New evidence on clinical characteristics of patients with bipolar disorder suggests that rapid cycling takes place along a continuum and that antidepressant use may be associated with an increased number of cycling episodes.
The findings come from an analysis of the Systematic Treatment Enhancement Program for Bipolar Disorder (STEP-BD) study published in the March American Journal of Psychiatry.
Lead author Christopher Schneck, M.D., told Psychiatric News that the findings indicated an association between antidepressant use and rapid cycling of moods, but emphasized that the relationship between the two was not necessarily causal and that he couldn't say with certainty whether antidepressant use could predict an increase in mood cycles in bipolar disorder patients.
In addition, he noted, an increased number of mood swings was associated with a more severe form of illness among subjects when they entered the study.“ Patients entering the study more depressed, more manic, or with poorer functioning were more likely to cycle” during the yearlong study, Schneck said
Schneck and colleagues followed 1,742 patients with bipolar I and II disorder for up to one year of treatment to distinguish clinical characteristics of those with and without rapid cycling.
Rapid cycling was defined as having four or more distinct mood episodes during the year prior to treatment.
Patients entering the study completed an Affective Disorder Evaluation so that researchers could learn, for instance, about age at onset of mood episodes, number of prior episodes, periods of recovery, current medications, and current mood state. Researchers also confirmed the bipolar diagnosis using the Mini International Neuropsychiatric Interview.
During follow-up visits, researchers used the Clinical Monitoring Form to assess symptoms and distinct mood episodes. Episodes were considered separate if the mood changed from one state to another of opposite polarity, or if the patient achieved euthymia for at least eight weeks and then experienced mania, hypomania, a mixed state, or depression. The researchers also administered treatments based on expert consensus guidelines such as those developed by APA.
Researchers divided patients into four groups determined by the number of affective episodes they experienced during the study period. More than 1,000 patients completed the study, and of those only 58 were considered to have rapid cycling. Of the remaining patients, 409 had no mood episodes after one year of treatment, 402 experienced one episode, and 322 had two or three episodes.

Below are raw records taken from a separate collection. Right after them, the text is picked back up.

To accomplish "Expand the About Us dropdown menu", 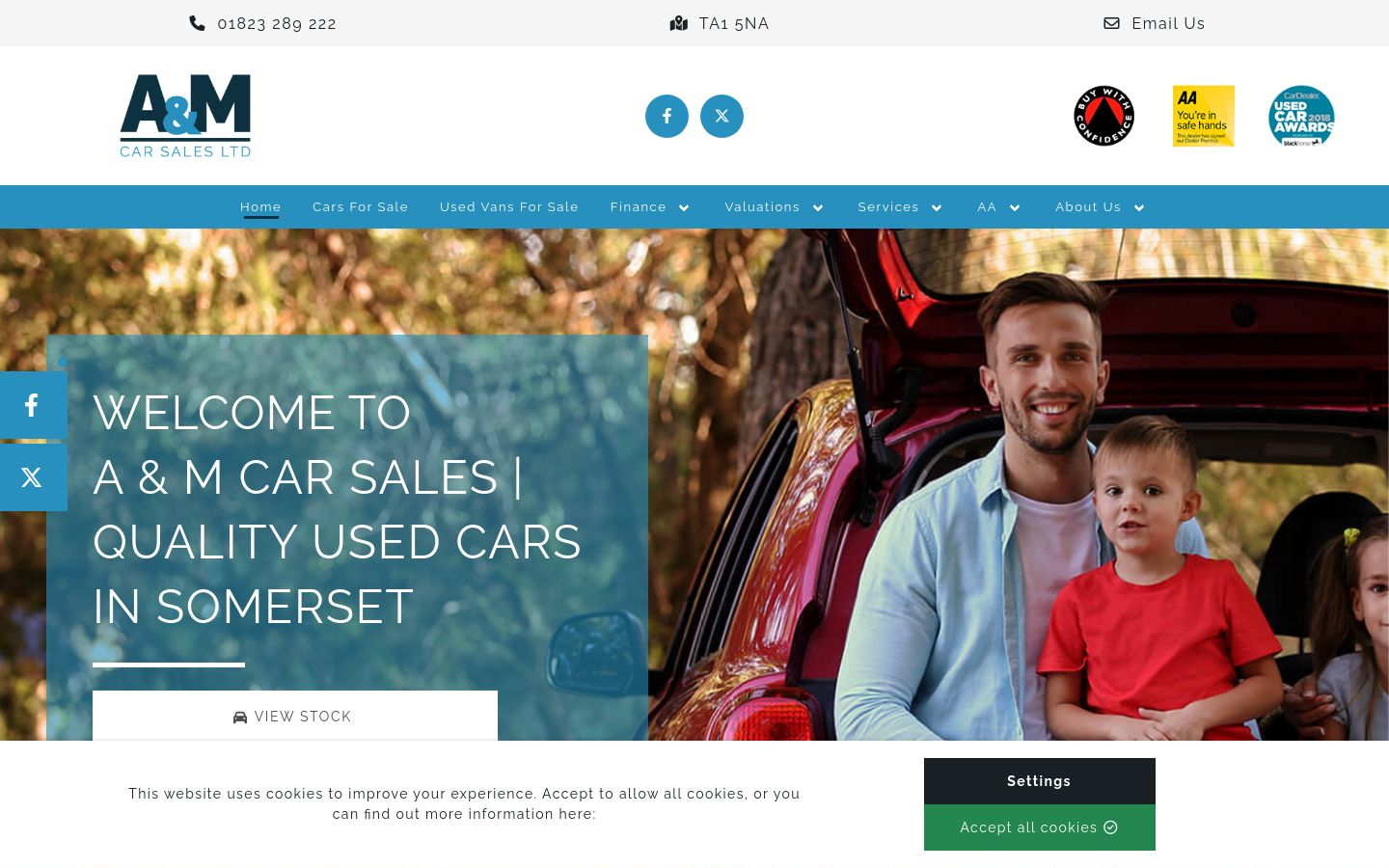I will 1101,207.
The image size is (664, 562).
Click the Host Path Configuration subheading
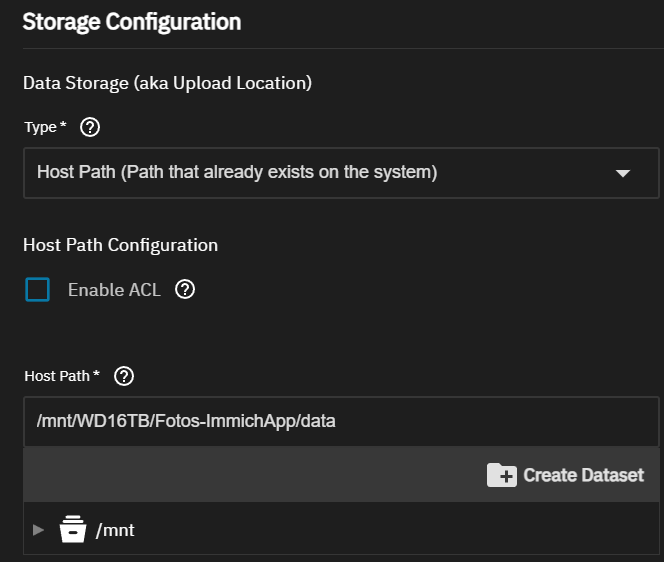(120, 245)
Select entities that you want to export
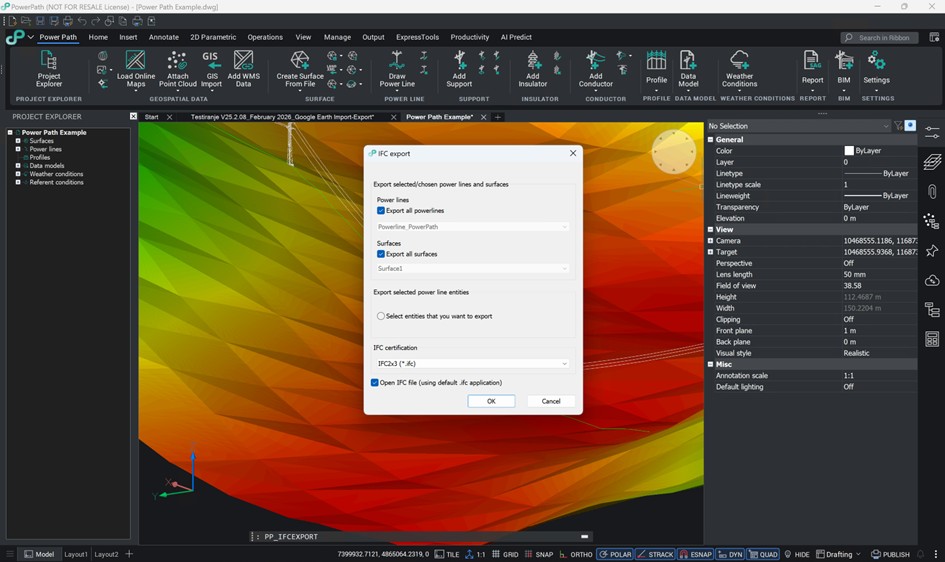Image resolution: width=945 pixels, height=562 pixels. click(381, 316)
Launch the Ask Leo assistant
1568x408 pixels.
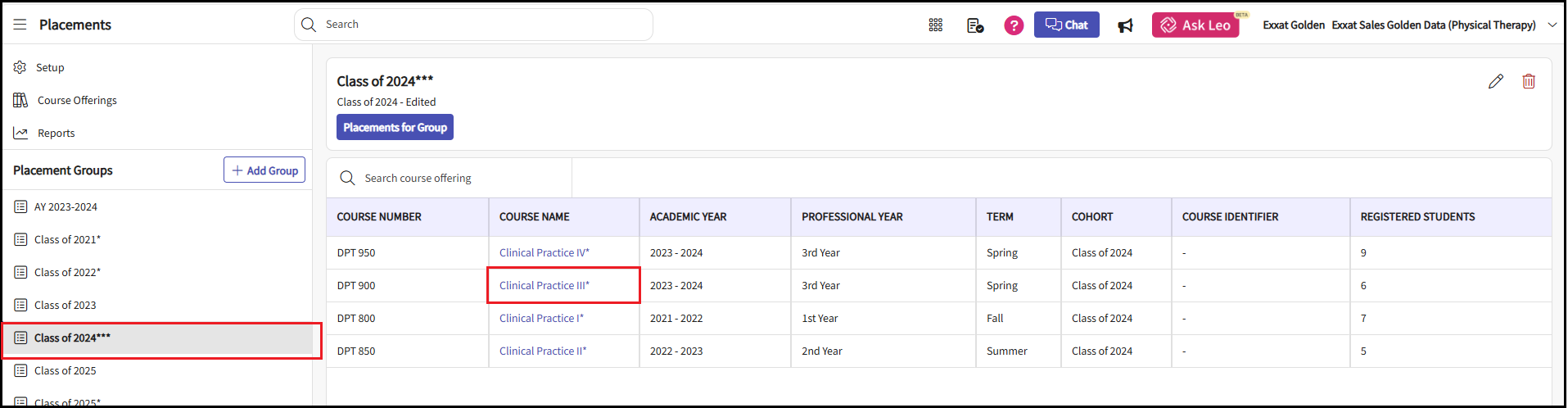[1195, 25]
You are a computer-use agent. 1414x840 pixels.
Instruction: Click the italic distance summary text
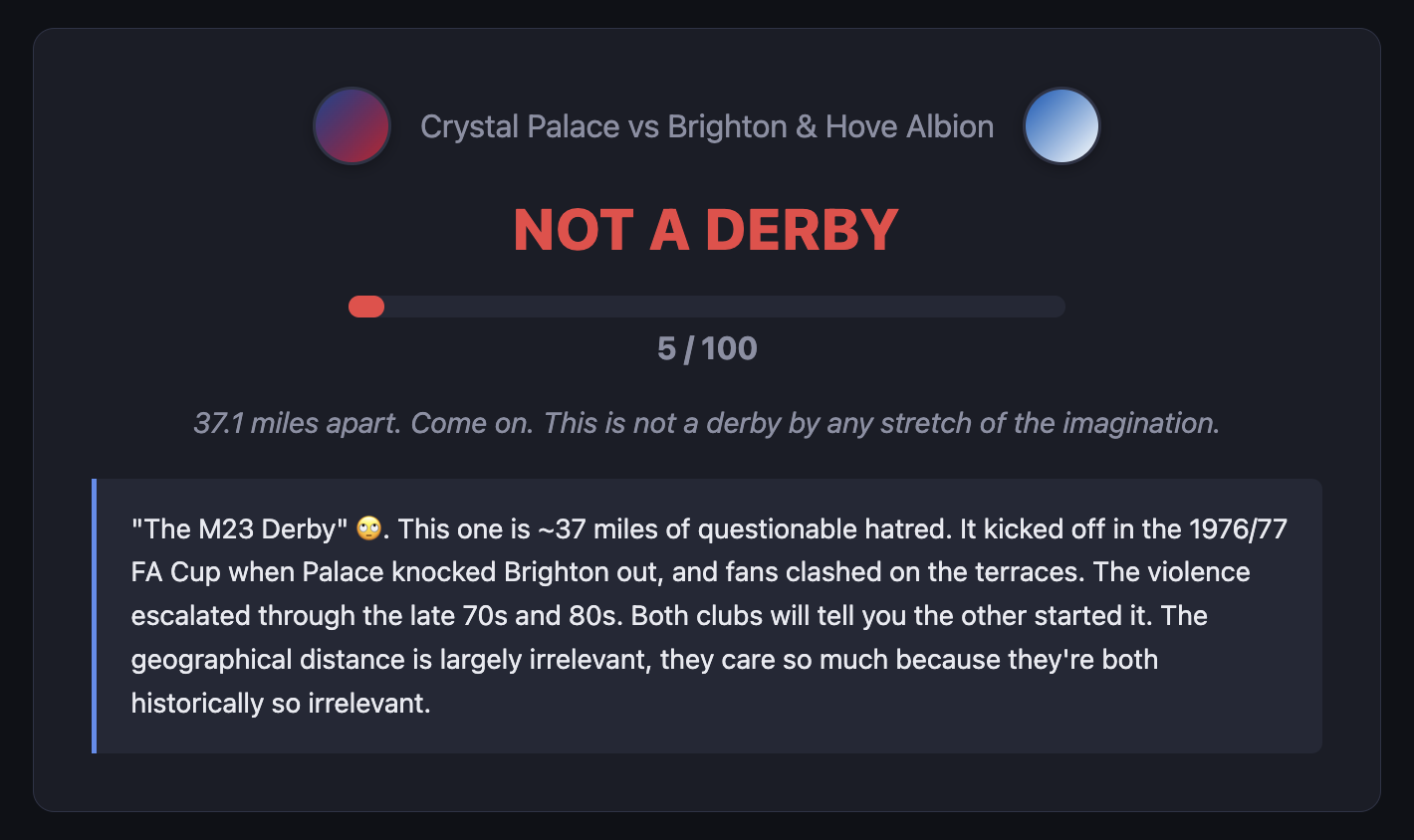(x=707, y=423)
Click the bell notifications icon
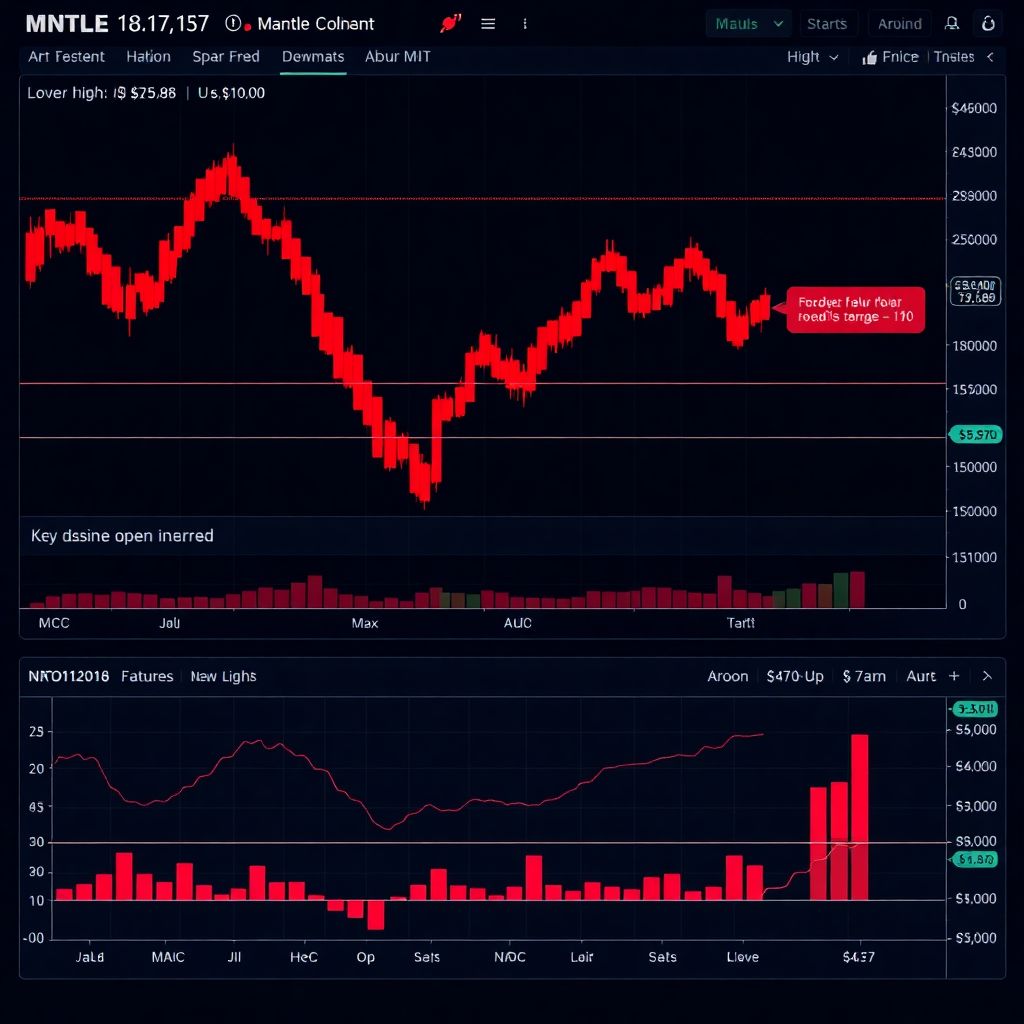Screen dimensions: 1024x1024 (x=952, y=24)
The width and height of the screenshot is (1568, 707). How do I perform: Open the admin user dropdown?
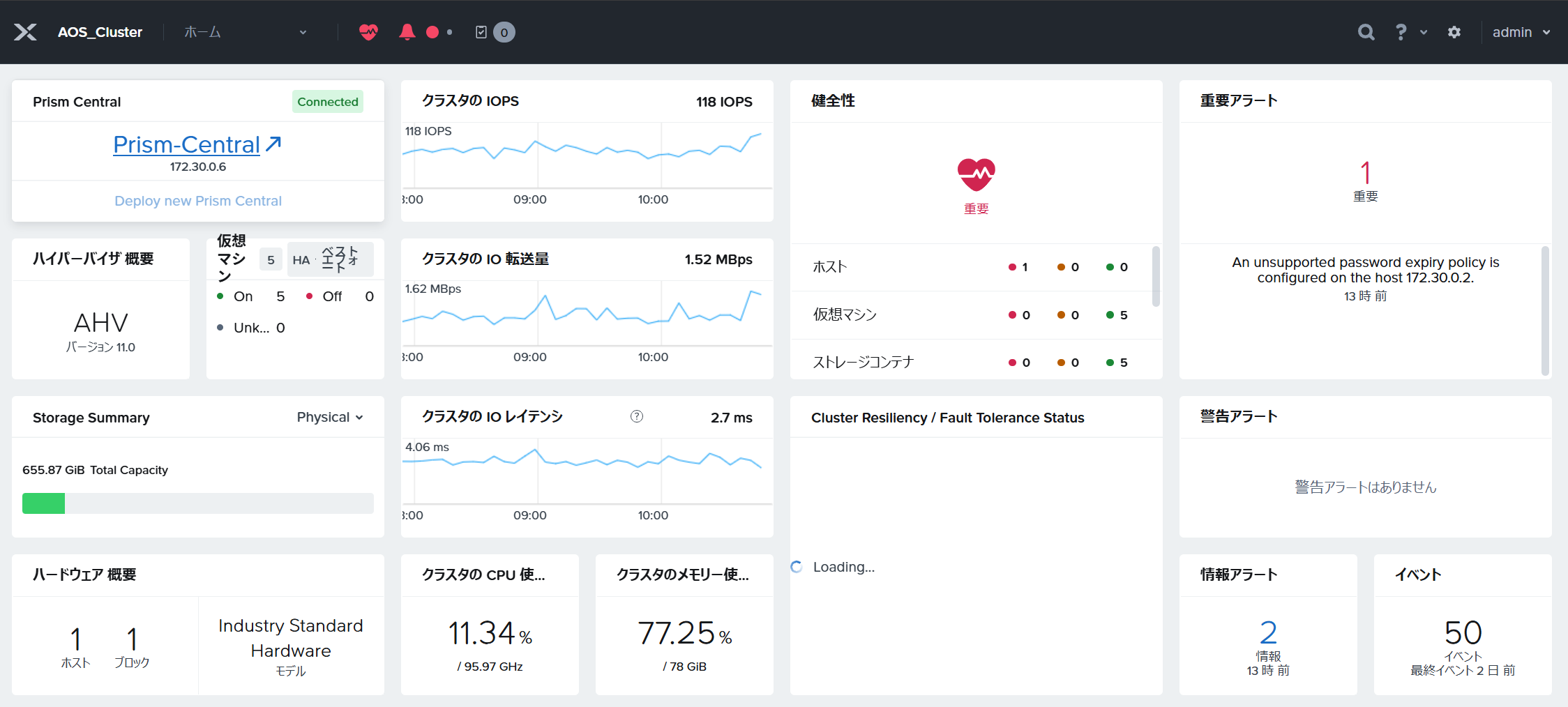(1521, 32)
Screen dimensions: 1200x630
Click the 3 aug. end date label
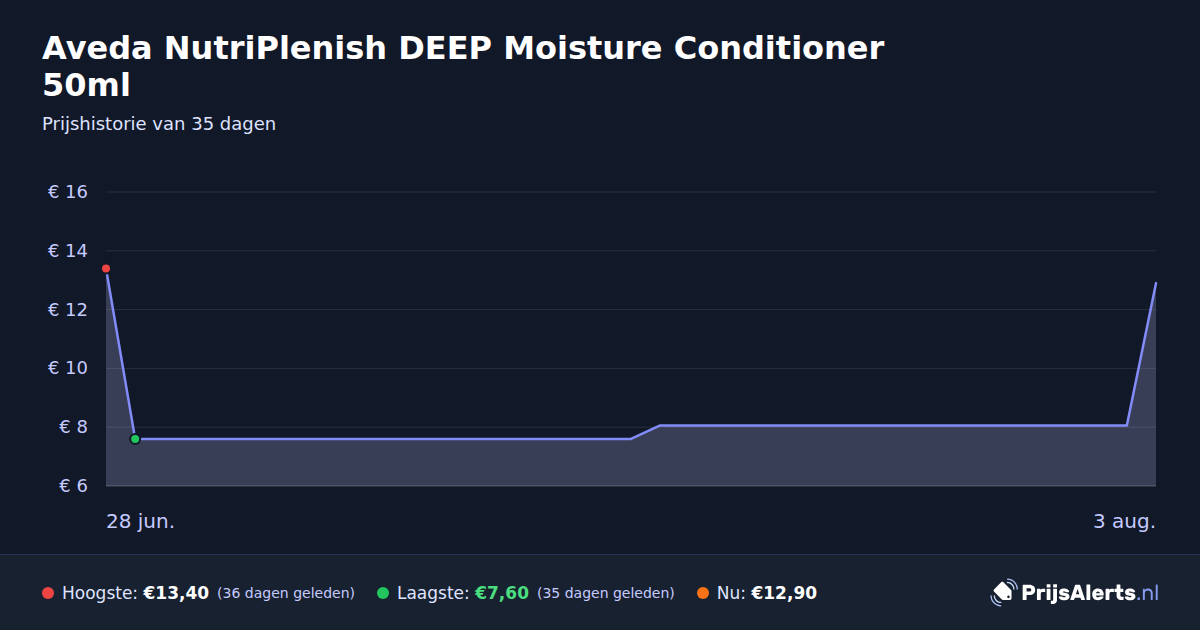[1124, 522]
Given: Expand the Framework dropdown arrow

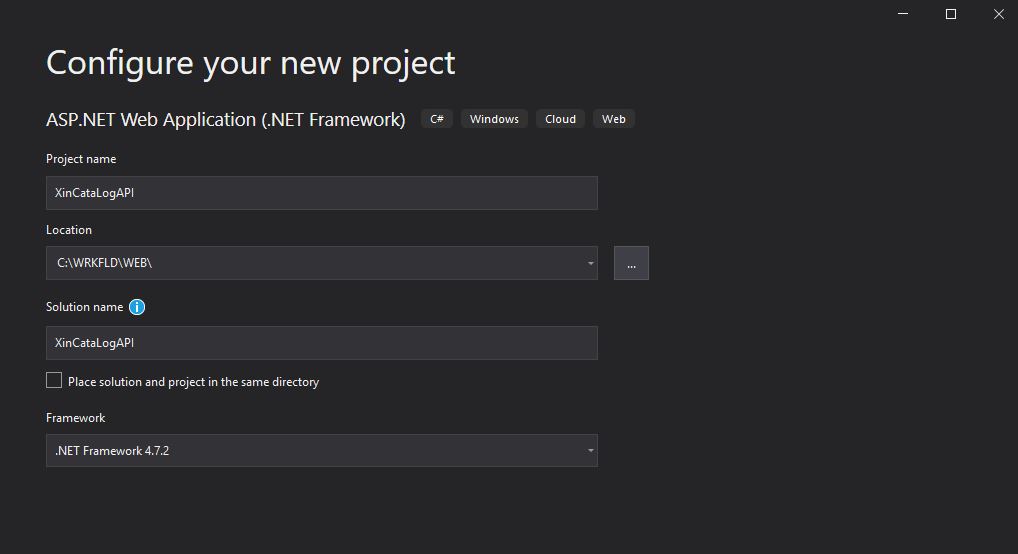Looking at the screenshot, I should 590,451.
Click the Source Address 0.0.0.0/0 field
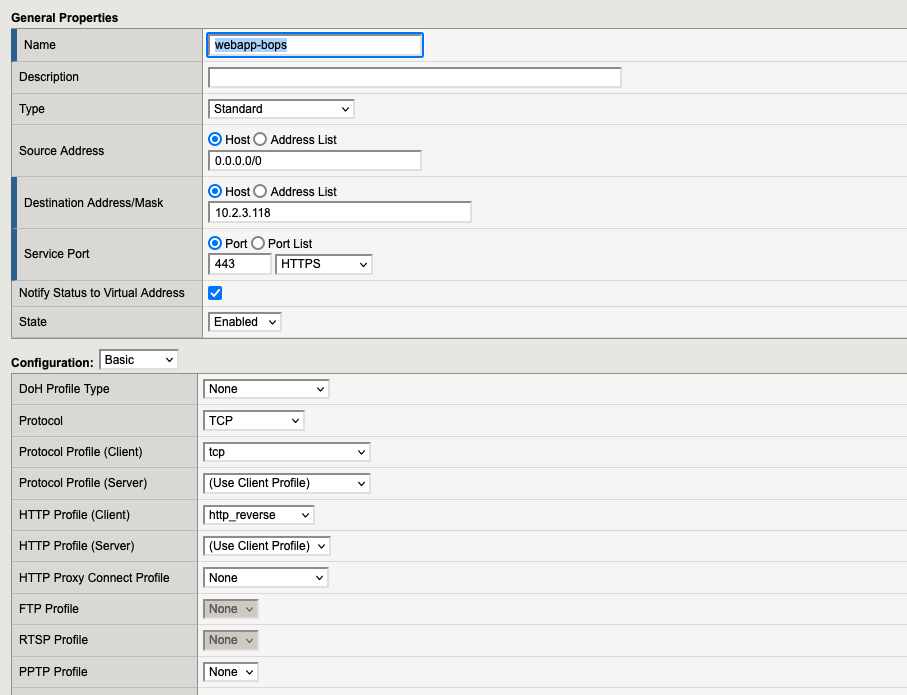907x695 pixels. (314, 161)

Of patients who reported experiencing rapid cycling in the year prior to the study, only 19 percent were stable through the yearlong study, compared with 41 percent who did not experience rapid cycling in the year prior to the study.
Schneck also found that patients who received antidepressants during the study period were 3.8 times as likely to experience rapid cycling, twice as likely to experience two or three mood episodes, and 1.7 times as likely to have one episode during the yearlong study compared with patients who did not receive antidepressants.
The authors noted that findings related to antidepressants must be considered cautiously for several reasons: patients who received antidepressants were not randomized to treatment, for instance, and researchers didn't gather specifics about the antidepressant treatment—that is, the type, dosage, or simultaneous use of other medications. “I think these findings tell us that we have to be careful when we prescribe antidepressants” to patients with bipolar disorder, Schneck said. “But we would need [to] administer antidepressants in a randomized, controlled fashion to be able to draw any conclusions about their effects” on rapid cycling, he added.
Other study limitations included that the researchers depended on patients' recollections to determine the past-year's occurrence of rapid cycling and mood episodes. Prospective observation, however, was determined using strict DSM-IV criteria.
In an editorial accompanying Schneck's article, S. Nassir Ghaemi, M.D., M.P.H., noted that “in the future, it will be difficult, as well as ethically challenging, to devise randomized clinical trials to test the hypothesis of worsening of rapid-cycling bipolar disorder with antidepressants,” and that in the meantime, “observational analyses such as this STEP-BD study will become even more influential for informing clinical care.”